Suara.com - Bayangkan sedang asyik bermain ponsel di kursi penumpang mobil, lalu tiba-tiba mendapat surat tilang elektronik. Menggelikan? Memang! Inilah yang terjadi di kawasan Lebak Bulus, Jakarta Selatan, ketika sistem Electronic Traffic Law Enforcement (ETLE) dengan semangatnya "menangkap basah" seorang penumpang BMW yang sedang asik dengan HP-nya.
Kisah ini menjadi viral di media sosial setelah bukti tilang tersebar luas dan diunggah di akun X neVerAl0nely.
Dalam unggahan tersebut memperlihatkan momen yang membuat banyak orang menggelengkan kepala.
Sistem ETLE, yang didesain untuk menertibkan lalu lintas, rupanya belum bisa membedakan mana pengemudi dan mana penumpang.
Pasal 283 jo 106 UU 22 LLAJ pun "dipaksakan" untuk menghukum seseorang yang sebenarnya tidak melanggar aturan apa pun.
Ini bukan kali pertama ETLE menunjukkan sisi lucunya. Sebelumnya, sistem ini pernah menilang ambulans yang sedang dalam misi penyelamatan, bus Transjakarta yang melaju di jalurnya sendiri, bahkan sepeda motor yang sedang diparkir!
Sepertinya, mata elektronik ini terkadang terlalu bersemangat dalam menjalankan tugasnya.
Meski begitu, kita tidak bisa memungkiri bahwa ETLE telah membawa angin segar dalam penegakan hukum lalu lintas.
Sistem ini berhasil mengurangi praktik suap-menyuap yang kerap terjadi dalam tilang konvensional.
Baca Juga: Ambulans Kena Tilang Elektronik? Ini Dia Siasat Jitu agar Tak Terjadi Lagi
Data menunjukkan penurunan signifikan angka pelanggaran lalu lintas sejak sistem ini diterapkan. Namun, kejadian-kejadian menggelitik ini menunjukkan bahwa teknologi canggih pun masih butuh "sekolah" lagi.
Para ahli teknologi dan pembuat kebijakan kini menghadapi tantangan untuk menyempurnakan sistem ini.
Mereka perlu meningkatkan kecerdasan algoritma agar bisa membedakan situasi dengan lebih akurat.
Mungkin diperlukan sensor tambahan atau bahkan kecerdasan buatan yang lebih canggih untuk membuat ETLE lebih "bijaksana" dalam menilai pelanggaran.
Yang menarik, kasus ini membuka diskusi lebih luas tentang peran teknologi dalam kehidupan sehari-hari.

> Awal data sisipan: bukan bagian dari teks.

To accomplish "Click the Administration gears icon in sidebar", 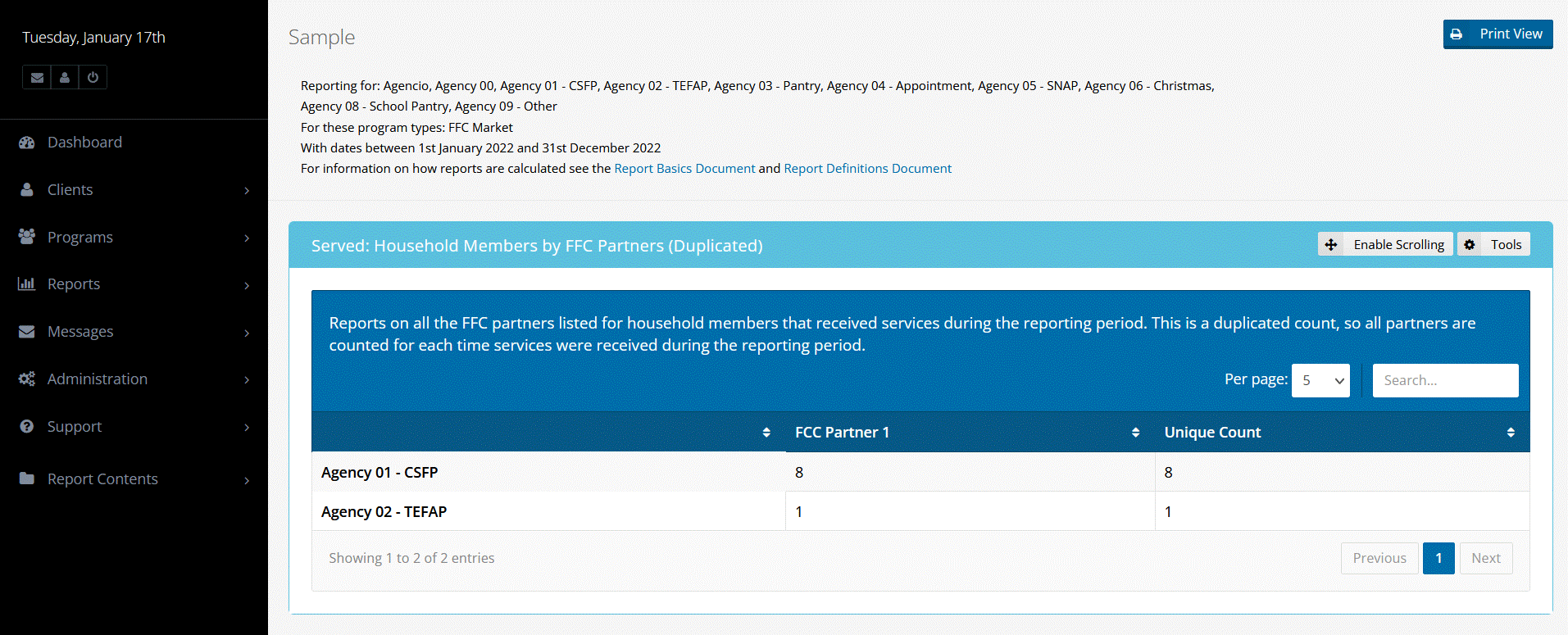I will click(x=27, y=379).
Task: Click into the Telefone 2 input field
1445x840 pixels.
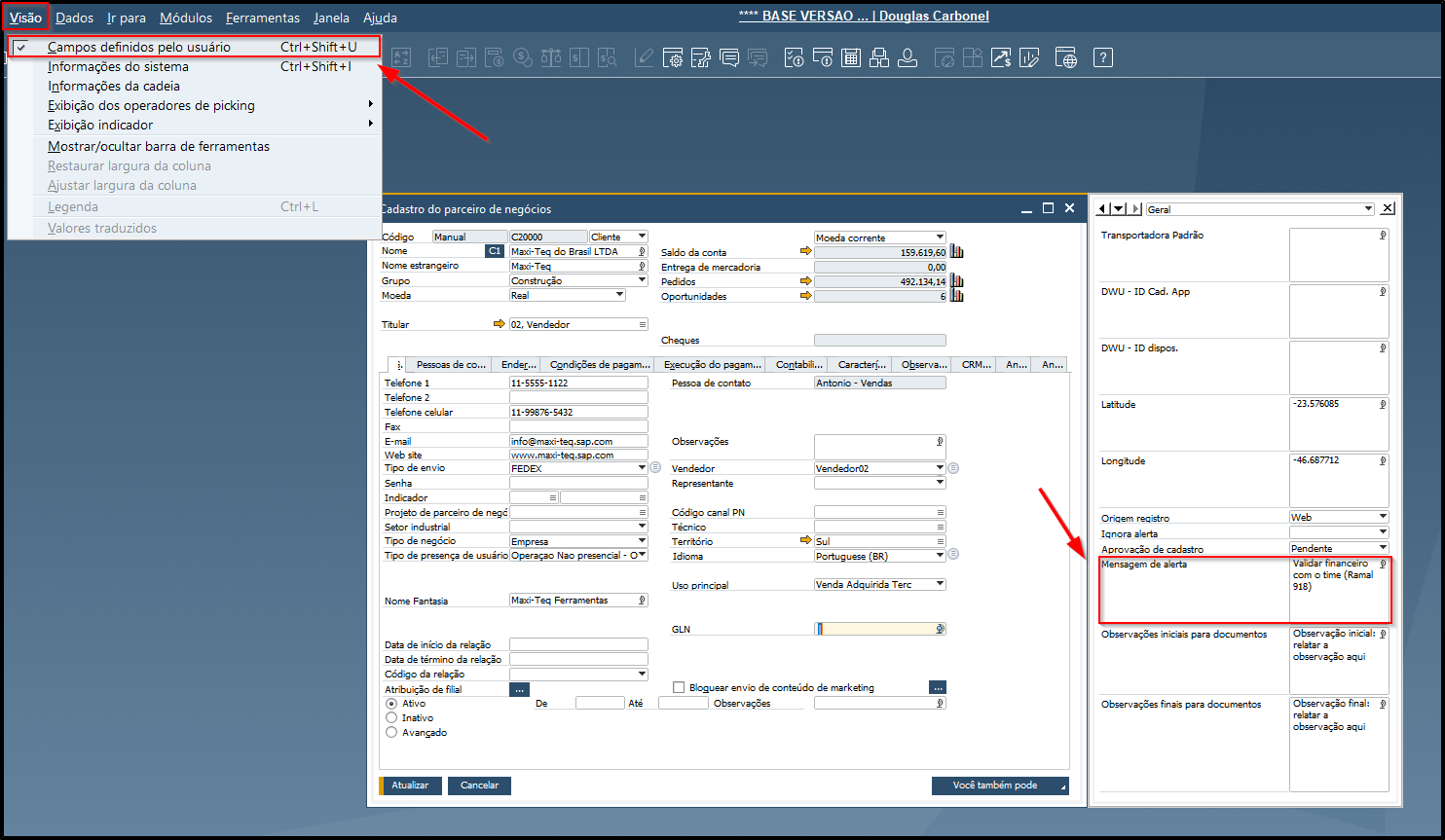Action: coord(578,397)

Secanggih apapun, teknologi tetaplah alat bantu yang memiliki keterbatasan. Kadang ia bisa sangat presisi, tapi di waktu lain bisa juga "salah sangka" seperti dalam kasus ini.
Ke depannya, pengembangan ETLE harus lebih memperhatikan aspek keadilan dan akurasi.
Sistem pengaduan dan sanggahan juga perlu dipermudah agar masyarakat yang merasa dirugikan bisa mendapatkan keadilan dengan cepat.
Bagaimanapun, tujuan utama sistem ini adalah menciptakan lalu lintas yang tertib dan aman, bukan malah membuat lelucon yang viral di media sosial.
Kasus yang sempat mengundang gelak tawa ini ternyata menyimpan pelajaran penting bagi kita semua. Di balik kelucuan yang terjadi, tersimpan pesan serius bahwa dalam upaya mengejar kemajuan teknologi, kita tetap harus mengedepankan akal sehat dan nilai-nilai kemanusiaan.
Modernisasi seperti penerapan sistem tilang elektronik atau ETLE (Electronic Traffic Law Enforcement) memang membawa banyak manfaat, seperti efisiensi dan transparansi dalam penegakan hukum lalu lintas.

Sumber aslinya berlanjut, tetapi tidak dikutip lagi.